Low FCMR mRNA expression in leukocytes of patients with Kawasaki disease six months after disease onset.

BACKGROUND

Immunoglobulin (Ig) M plays an important role in immune regulation. FCMR-encoded FcμR is a receptor of IgM. Previous research has suggested that IgM levels may be involved in the coronary artery lesions of Kawasaki syndrome or Kawasaki disease (KD). In this study, we aimed to explore the roles of mRNA expressions of IgM receptors, particularly FCMR, in KD patients. FCMR encodes the Fc fragment of immunoglobulin M receptor.

METHODS

We enrolled 60 KD patients and 55 non-KD controls. Whole-blood leukocytes were isolated, and the mRNA expression for FCMR was determined. Each mRNA consisted of a sample taken before intravenous immunoglobulin (IVIG) was administered (acute, KD1) and those taken at three weeks, six months, and one year later (KD3, KD4, KD5). Paired KD subjects were analyzed from both the acute and convalescent phases (n = 28).

RESULTS

After six months and one year of treatment, KD patients still apparently have lower FCMR compared with controls (P = .004). FCMR expressions were downregulated in male patients with KD prior to IVIG administration (P = .044). The FCMR of paired KD patients who received IVIG treatments after six months was significantly lower than before undergoing IVIG treatment (P = .044).
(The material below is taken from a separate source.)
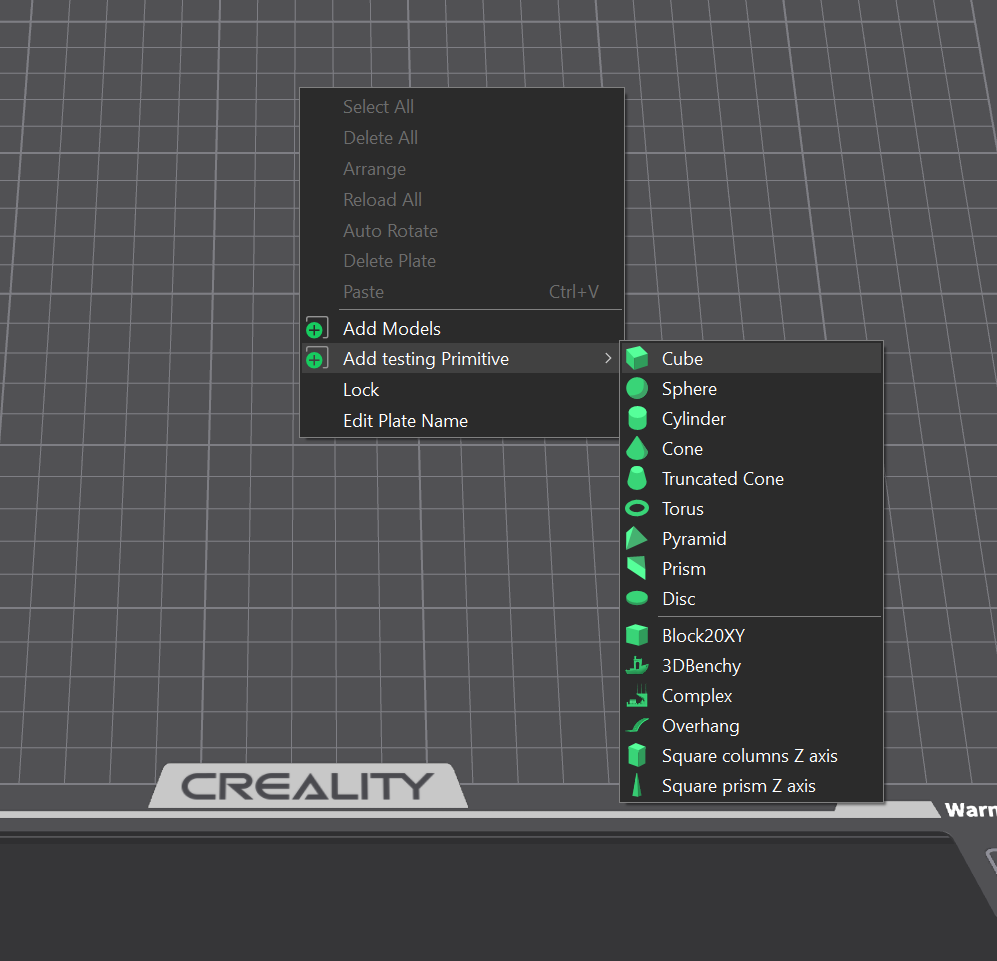Image resolution: width=997 pixels, height=961 pixels.
Task: Click the Add Models plus icon
Action: tap(316, 329)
Expressions in the polymorphonuclear leukocytes were similar to those in the peripheral blood mononuclear cells.

CONCLUSION

The unique data supported that FCMR is expressed by granulocytes at RNA levels in humans and demonstrated lower FCMR six months after the onset of KD. The findings remind us of the need to track the health of children with KD over the long term, even if we think patients have fully recovered.